Stacked area chart is a type of data visualization that allows us to display quantitative data using a series of colored layers, or “areas,” stacked on top of one another to represent cumulative values. Each layer represents a different category or subgroup of the data.
The total height of the stack at any given point corresponds to the total value of the data at that point.
These charts offer a dynamic way to comprehend complex data structures, enabling us to identify trends, anomalies, and relationships more effectively. This article will walk you through the best examples on how and when to use stacked area charts.
Stacked area charts excel at illustrating the evolution of data over time, making it effortless to track changes, patterns, and fluctuations. By stacking different data categories, they create a visual narrative that simplifies the often complex choreography of time-based data.
Businesses employ stacked area graphs to dissect their profit and revenue data, examining contributions from different products, regions, or customer segments.
Author’s Note: All the charts showcased in this article are made with Ajelix BI data visualization platform. You can join freemium and create charts without hard set ups and analytics knowledge.
Stacked area charts are a valuable for comparing multiple data categories, offering a unique perspective that sets them apart from traditional bar and line charts. Unlike bar charts that display data categories side by side or line charts that show trends individually.

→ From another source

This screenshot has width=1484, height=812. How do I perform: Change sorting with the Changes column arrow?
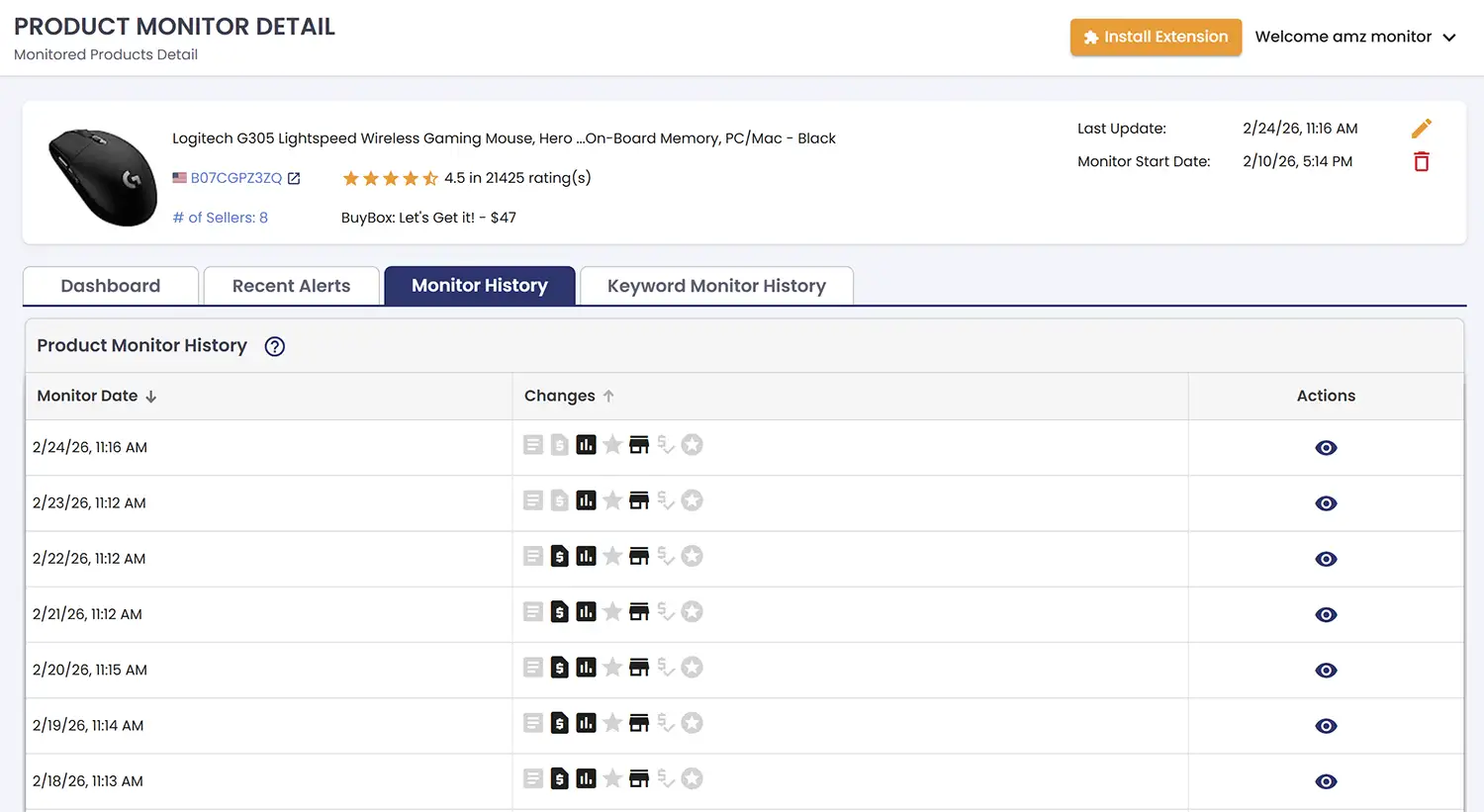click(x=607, y=395)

Stacked charts enable users to not only see how individual categories change over time but also how they interact within the whole, providing a holistic view of data relationships. This feature can be particularly advantageous when dealing with data that showcases relative proportions and contributions, as it makes it easier to spot which categories dominate or fluctuate. However, it’s essential to consider the context and the specific data you’re working with.

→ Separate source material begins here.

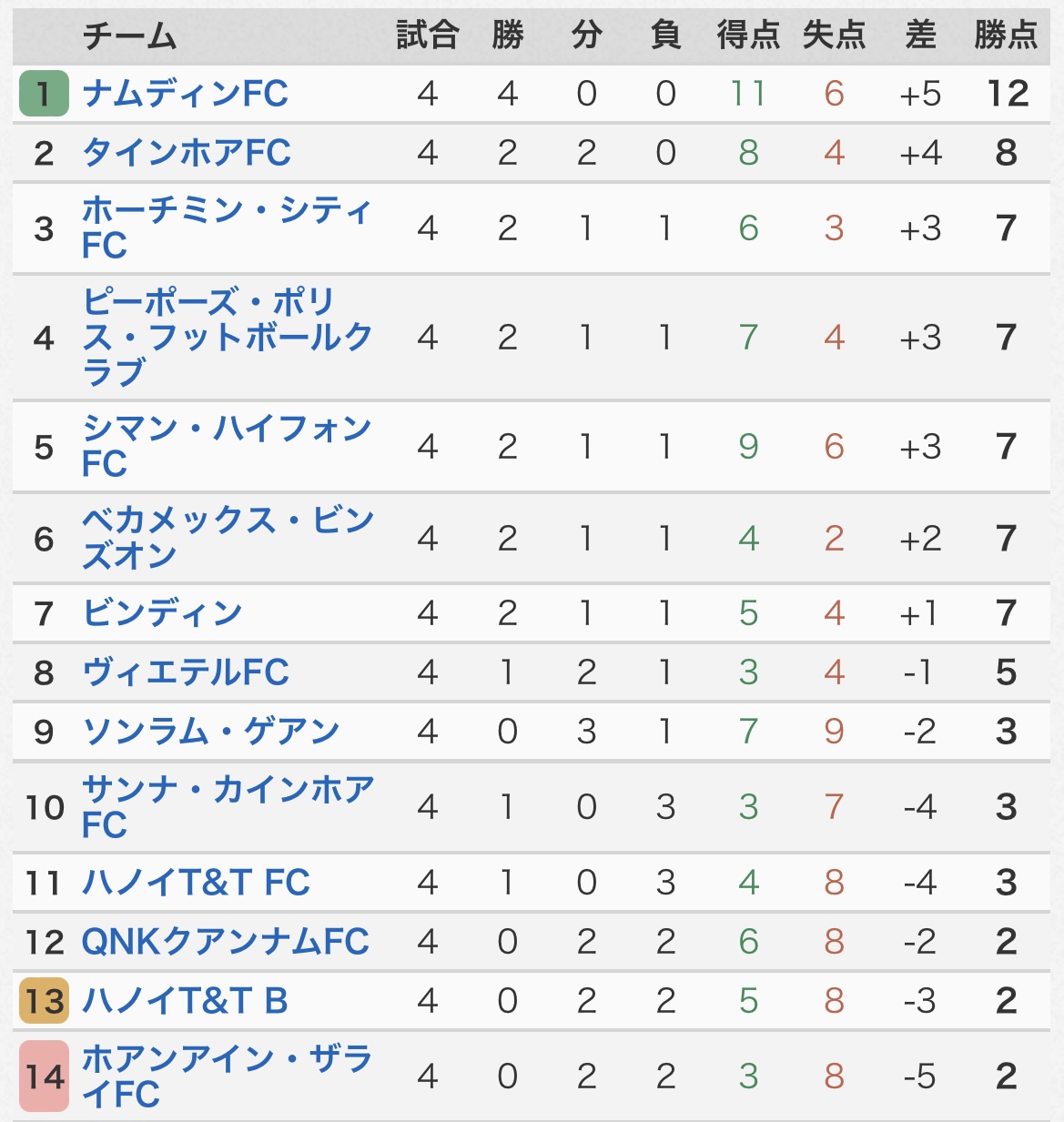Open シマン・ハイフォンFC team page
This screenshot has height=1122, width=1064.
tap(227, 446)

While stacked area charts excel at illustrating relationships, they may not be the ideal choice for showing absolute values, which bar charts can represent more accurately. Line charts, on the other hand, offer a simpler representation of individual trends over time.
The choice between these chart types ultimately depends on the specific goals of your data analysis and the story you want to convey.
Author’s Note: For effective visualization to succeed learn more about data storytelling, AI data analytics and explore our summary for data visualization trends 2024.
Stacked area charts are a valuable tool for many data visualization scenarios, but there are situations when they may not be the most suitable choice. Here are some instances when it’s advisable to avoid using stacked area charts:
Stacked area charts are most effective when dealing with larger data sets. Using them for small data can lead to cluttered and less informative visualizations.
As you can see in the example above data amount is quite small and it’s hard to understand the correlation between forecast and revenue in stacked graph. However, line chart is more clearer and instantly represents the value differences.
If your goal is to precisely represent and compare absolute values, bar charts or line charts are usually more appropriate. Stacked area charts emphasize proportions within the whole rather than absolute quantities.
When dealing with an excessive number of data categories, stacked area charts can become crowded and difficult to interpret. Simplifying the data or considering alternative chart types may be necessary.
Stacked area charts are not suitable for representing negative values or data that needs to account for losses or reductions.
As you can see that line chart can better visualize negative values than stacked area chart. It’s almost hard to understand what is happening on the first chart. However, line chart perfectly separates the negative values along with the postive.
If your data has frequent and rapid fluctuations over time, stacked area charts can make it challenging to distinguish individual category contributions. In such cases, line charts may offer better clarity.
Ultimately, the choice of chart type depends on the specific characteristics of your data and the insights you aim to convey. Consider the context, the audience, and the nature of your data when deciding whether to use stacked area charts or explore alternative visualization methods.
Excel is a versatile tool for creating Stacked Area Charts, offering extensive customization options. However, there’s a much training needed to create great reports with Excel. We have created several trainings and guides to help you tackle these tasks. Add and remove gridlines, add tick marks, create a double bar chart, and learn about data visualization principles.
Tableau’s interactive features make it a preferred choice for data professionals. This tool requires much knowledge and expertise in data analytics. It can cost much for small companies to use this advanced tool.
The process is very straightforward once you start using Ajelix for data visualization tasks. Our dashboard provides more than 15 elements to help you tackle reporting tasks.
Not only does it ease the data analytics process it also helps you reduce the time spent looking for the right settings. Ajelix BI was created to help you create reports fast and painlessly.
Stacked Area Charts are versatile tools, accommodating various data types and facilitating comprehensive analysis. We encourage readers to delve into the world of data visualization, experimenting with Stacked Area Charts and discovering their unique applications.